→ Work instructions
Please find every line in the records below that contains the word "output", and copy it.
*** Opening Input data ***
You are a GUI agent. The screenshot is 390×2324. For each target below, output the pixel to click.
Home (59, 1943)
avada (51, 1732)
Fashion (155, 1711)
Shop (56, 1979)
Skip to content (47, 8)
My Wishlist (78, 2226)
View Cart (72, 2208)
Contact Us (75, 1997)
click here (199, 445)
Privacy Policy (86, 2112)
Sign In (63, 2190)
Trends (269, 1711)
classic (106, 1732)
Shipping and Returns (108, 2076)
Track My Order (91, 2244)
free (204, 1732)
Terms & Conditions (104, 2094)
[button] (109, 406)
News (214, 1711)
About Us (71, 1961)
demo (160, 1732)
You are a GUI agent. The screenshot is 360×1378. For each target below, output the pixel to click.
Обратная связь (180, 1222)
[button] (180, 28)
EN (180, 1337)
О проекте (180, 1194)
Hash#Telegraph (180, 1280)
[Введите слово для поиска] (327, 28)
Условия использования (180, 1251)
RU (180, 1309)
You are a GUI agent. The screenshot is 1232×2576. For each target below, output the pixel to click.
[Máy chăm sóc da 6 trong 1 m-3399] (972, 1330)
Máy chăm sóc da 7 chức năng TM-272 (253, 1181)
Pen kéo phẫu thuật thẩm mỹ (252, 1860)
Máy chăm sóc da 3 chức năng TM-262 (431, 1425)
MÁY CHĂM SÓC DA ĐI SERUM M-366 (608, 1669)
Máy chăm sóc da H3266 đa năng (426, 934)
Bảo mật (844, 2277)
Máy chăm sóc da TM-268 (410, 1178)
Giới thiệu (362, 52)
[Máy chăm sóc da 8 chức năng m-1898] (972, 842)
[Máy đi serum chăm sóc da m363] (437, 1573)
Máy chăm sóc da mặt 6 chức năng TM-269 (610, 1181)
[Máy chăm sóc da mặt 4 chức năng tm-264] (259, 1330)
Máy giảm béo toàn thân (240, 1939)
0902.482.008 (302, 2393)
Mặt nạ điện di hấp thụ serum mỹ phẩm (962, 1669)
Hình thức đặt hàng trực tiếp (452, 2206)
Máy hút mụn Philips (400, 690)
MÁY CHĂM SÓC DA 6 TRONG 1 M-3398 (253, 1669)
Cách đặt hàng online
*** Closing Input data ***
→ Result for this task
You are a GUI agent. The screenshot is 390×2324. For each target below, output the pixel to click.
You are a GUI agent. The screenshot is 360×1378. For each target below, output the pixel to click.
You are a GUI agent. The screenshot is 1232×2576. For each target below, output the pixel to click.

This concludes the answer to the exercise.